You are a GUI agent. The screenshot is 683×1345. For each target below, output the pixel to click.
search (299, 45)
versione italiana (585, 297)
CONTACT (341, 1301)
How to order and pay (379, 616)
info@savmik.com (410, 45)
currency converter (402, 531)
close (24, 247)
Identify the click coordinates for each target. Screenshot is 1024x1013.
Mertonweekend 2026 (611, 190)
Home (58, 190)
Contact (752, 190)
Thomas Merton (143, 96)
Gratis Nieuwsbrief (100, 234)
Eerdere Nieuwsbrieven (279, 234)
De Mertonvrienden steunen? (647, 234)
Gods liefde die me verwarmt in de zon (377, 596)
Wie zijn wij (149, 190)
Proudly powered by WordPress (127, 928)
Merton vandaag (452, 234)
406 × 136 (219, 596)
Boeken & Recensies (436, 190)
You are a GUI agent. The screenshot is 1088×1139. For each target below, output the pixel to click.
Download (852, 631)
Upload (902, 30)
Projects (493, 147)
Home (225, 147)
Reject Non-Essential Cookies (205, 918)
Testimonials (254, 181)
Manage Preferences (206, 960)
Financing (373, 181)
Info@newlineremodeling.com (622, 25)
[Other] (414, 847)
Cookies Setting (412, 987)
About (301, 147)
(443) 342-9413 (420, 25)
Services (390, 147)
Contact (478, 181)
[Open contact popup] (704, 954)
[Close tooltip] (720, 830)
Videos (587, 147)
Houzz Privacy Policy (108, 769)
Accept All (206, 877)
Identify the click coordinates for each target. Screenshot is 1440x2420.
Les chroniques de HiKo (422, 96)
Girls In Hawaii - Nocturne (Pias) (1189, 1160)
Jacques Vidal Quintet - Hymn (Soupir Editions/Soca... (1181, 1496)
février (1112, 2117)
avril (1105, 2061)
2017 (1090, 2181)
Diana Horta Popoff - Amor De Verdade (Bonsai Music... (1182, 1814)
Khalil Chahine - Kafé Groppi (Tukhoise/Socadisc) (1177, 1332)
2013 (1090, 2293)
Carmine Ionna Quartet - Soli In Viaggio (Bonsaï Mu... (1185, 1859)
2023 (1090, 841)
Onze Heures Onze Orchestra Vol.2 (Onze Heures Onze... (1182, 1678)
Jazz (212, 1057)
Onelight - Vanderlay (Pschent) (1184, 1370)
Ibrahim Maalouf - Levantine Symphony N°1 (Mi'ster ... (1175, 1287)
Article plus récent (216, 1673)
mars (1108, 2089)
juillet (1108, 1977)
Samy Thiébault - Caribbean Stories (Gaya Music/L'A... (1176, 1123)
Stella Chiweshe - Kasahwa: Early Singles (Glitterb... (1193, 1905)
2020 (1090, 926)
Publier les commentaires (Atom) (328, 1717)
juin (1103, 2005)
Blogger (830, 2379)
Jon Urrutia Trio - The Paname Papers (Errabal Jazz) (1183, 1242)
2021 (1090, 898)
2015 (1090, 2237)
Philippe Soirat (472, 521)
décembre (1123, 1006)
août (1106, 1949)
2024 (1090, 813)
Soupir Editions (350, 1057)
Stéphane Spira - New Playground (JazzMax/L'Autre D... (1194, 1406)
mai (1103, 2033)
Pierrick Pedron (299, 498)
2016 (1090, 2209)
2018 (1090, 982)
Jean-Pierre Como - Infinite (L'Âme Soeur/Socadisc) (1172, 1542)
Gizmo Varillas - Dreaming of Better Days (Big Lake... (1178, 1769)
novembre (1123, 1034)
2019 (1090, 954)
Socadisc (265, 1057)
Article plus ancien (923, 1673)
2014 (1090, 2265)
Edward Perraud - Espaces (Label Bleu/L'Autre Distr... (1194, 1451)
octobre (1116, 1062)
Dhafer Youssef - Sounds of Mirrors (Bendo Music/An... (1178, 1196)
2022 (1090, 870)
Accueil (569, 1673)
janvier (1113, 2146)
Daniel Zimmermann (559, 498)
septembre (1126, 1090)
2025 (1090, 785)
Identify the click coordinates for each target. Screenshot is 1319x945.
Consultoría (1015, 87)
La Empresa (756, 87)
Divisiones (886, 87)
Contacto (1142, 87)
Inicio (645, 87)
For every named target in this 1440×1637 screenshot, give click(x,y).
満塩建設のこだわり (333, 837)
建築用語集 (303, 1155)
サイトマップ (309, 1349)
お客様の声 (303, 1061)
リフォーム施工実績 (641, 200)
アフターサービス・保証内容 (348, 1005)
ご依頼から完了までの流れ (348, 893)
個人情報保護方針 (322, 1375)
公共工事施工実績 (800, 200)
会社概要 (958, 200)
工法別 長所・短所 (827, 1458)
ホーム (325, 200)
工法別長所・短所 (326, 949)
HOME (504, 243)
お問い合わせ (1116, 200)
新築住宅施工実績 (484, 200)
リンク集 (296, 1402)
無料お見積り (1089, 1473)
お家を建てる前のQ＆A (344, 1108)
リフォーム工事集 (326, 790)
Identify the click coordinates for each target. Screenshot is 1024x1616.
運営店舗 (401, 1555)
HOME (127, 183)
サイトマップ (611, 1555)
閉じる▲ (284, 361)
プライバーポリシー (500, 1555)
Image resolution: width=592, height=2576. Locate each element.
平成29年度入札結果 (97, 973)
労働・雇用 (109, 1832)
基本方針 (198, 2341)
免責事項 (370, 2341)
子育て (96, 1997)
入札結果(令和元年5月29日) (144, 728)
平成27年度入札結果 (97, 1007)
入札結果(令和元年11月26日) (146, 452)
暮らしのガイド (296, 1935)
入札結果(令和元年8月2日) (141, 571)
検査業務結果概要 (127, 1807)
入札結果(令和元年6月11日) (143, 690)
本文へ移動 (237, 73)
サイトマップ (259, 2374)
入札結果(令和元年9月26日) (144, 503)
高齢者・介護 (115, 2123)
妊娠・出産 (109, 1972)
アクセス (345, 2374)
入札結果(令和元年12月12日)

**Your task**
Can you write out all of the entries above again, substituting "tap coordinates" for every "click coordinates" and keeping everything else the same?

**Exercise result**
You are a GUI agent. The screenshot is 683×1345. For each target below, output the pixel to click.
search (299, 45)
versione italiana (585, 297)
CONTACT (341, 1301)
How to order and pay (379, 616)
info@savmik.com (410, 45)
currency converter (402, 531)
close (24, 247)
Identify the tap coordinates for each target. Screenshot is 1024x1013.
Mertonweekend 2026 (611, 190)
Home (58, 190)
Contact (752, 190)
Thomas Merton (143, 96)
Gratis Nieuwsbrief (100, 234)
Eerdere Nieuwsbrieven (279, 234)
De Mertonvrienden steunen? (647, 234)
Gods liefde die me verwarmt in de zon (377, 596)
Wie zijn wij (149, 190)
Proudly powered by WordPress (127, 928)
Merton vandaag (452, 234)
406 × 136 (219, 596)
Boeken & Recensies (436, 190)
You are a GUI agent. The screenshot is 1088×1139. For each target below, output the pixel to click.
Download (852, 631)
Upload (902, 30)
Projects (493, 147)
Home (225, 147)
Reject Non-Essential Cookies (205, 918)
Testimonials (254, 181)
Manage Preferences (206, 960)
Financing (373, 181)
Info@newlineremodeling.com (622, 25)
[Other] (414, 847)
Cookies Setting (412, 987)
About (301, 147)
(443) 342-9413 (420, 25)
Services (390, 147)
Contact (478, 181)
[Open contact popup] (704, 954)
[Close tooltip] (720, 830)
Videos (587, 147)
Houzz Privacy Policy (108, 769)
Accept All (206, 877)
Identify the tap coordinates for each target. Screenshot is 1440x2420.
Les chroniques de HiKo (422, 96)
Girls In Hawaii - Nocturne (Pias) (1189, 1160)
Jacques Vidal Quintet - Hymn (Soupir Editions/Soca... (1181, 1496)
février (1112, 2117)
avril (1105, 2061)
2017 (1090, 2181)
Diana Horta Popoff - Amor De Verdade (Bonsai Music... (1182, 1814)
Khalil Chahine - Kafé Groppi (Tukhoise/Socadisc) (1177, 1332)
2013 (1090, 2293)
Carmine Ionna Quartet - Soli In Viaggio (Bonsaï Mu... (1185, 1859)
2023 (1090, 841)
Onze Heures Onze Orchestra Vol.2 (Onze Heures Onze... (1182, 1678)
Jazz (212, 1057)
Onelight - Vanderlay (Pschent) (1184, 1370)
Ibrahim Maalouf - Levantine Symphony N°1 (Mi'ster ... (1175, 1287)
Article plus récent (216, 1673)
mars (1108, 2089)
juillet (1108, 1977)
Samy Thiébault - Caribbean Stories (Gaya Music/L'A... (1176, 1123)
Stella Chiweshe - Kasahwa: Early Singles (Glitterb... (1193, 1905)
2020 (1090, 926)
Publier les commentaires (Atom) (328, 1717)
juin (1103, 2005)
Blogger (830, 2379)
Jon Urrutia Trio - The Paname Papers (Errabal Jazz) (1183, 1242)
2021 (1090, 898)
2015 (1090, 2237)
Philippe Soirat (472, 521)
décembre (1123, 1006)
août (1106, 1949)
2024 (1090, 813)
Soupir Editions (350, 1057)
Stéphane Spira - New Playground (JazzMax/L'Autre D... (1194, 1406)
mai (1103, 2033)
Pierrick Pedron (299, 498)
2016 (1090, 2209)
2018 (1090, 982)
Jean-Pierre Como - Infinite (L'Âme Soeur/Socadisc) (1172, 1542)
Gizmo Varillas - Dreaming of Better Days (Big Lake... (1178, 1769)
novembre (1123, 1034)
2019 (1090, 954)
Socadisc (265, 1057)
Article plus ancien (923, 1673)
2014 (1090, 2265)
Edward Perraud - Espaces (Label Bleu/L'Autre Distr... (1194, 1451)
octobre (1116, 1062)
Dhafer Youssef - Sounds of Mirrors (Bendo Music/An... (1178, 1196)
2022 (1090, 870)
Accueil (569, 1673)
janvier (1113, 2146)
Daniel Zimmermann (559, 498)
septembre (1126, 1090)
2025 (1090, 785)
Identify the tap coordinates for each target. Screenshot is 1319x945.
Consultoría (1015, 87)
La Empresa (756, 87)
Divisiones (886, 87)
Contacto (1142, 87)
Inicio (645, 87)
For every named target in this 1440×1637 screenshot, give click(x,y).
満塩建設のこだわり (333, 837)
建築用語集 (303, 1155)
サイトマップ (309, 1349)
お客様の声 (303, 1061)
リフォーム施工実績 (641, 200)
アフターサービス・保証内容 (348, 1005)
ご依頼から完了までの流れ (348, 893)
個人情報保護方針 (322, 1375)
公共工事施工実績 (800, 200)
会社概要 (958, 200)
工法別 長所・短所 (827, 1458)
ホーム (325, 200)
工法別長所・短所 (326, 949)
HOME (504, 243)
お問い合わせ (1116, 200)
新築住宅施工実績 (484, 200)
リンク集 (296, 1402)
無料お見積り (1089, 1473)
お家を建てる前のQ＆A (344, 1108)
リフォーム工事集 (326, 790)
Identify the tap coordinates for each target. Screenshot is 1024x1616.
運営店舗 (401, 1555)
HOME (127, 183)
サイトマップ (611, 1555)
閉じる▲ (284, 361)
プライバーポリシー (500, 1555)
Image resolution: width=592, height=2576. Locate each element.
平成29年度入札結果 (97, 973)
労働・雇用 (109, 1832)
基本方針 (198, 2341)
免責事項 (370, 2341)
子育て (96, 1997)
入札結果(令和元年5月29日) (144, 728)
平成27年度入札結果 (97, 1007)
入札結果(令和元年11月26日) (146, 452)
暮らしのガイド (296, 1935)
入札結果(令和元年8月2日) (141, 571)
検査業務結果概要 (127, 1807)
入札結果(令和元年6月11日) (143, 690)
本文へ移動 (237, 73)
サイトマップ (259, 2374)
入札結果(令和元年9月26日) (144, 503)
高齢者・介護 (115, 2123)
妊娠・出産 (109, 1972)
アクセス (345, 2374)
入札結果(令和元年12月12日)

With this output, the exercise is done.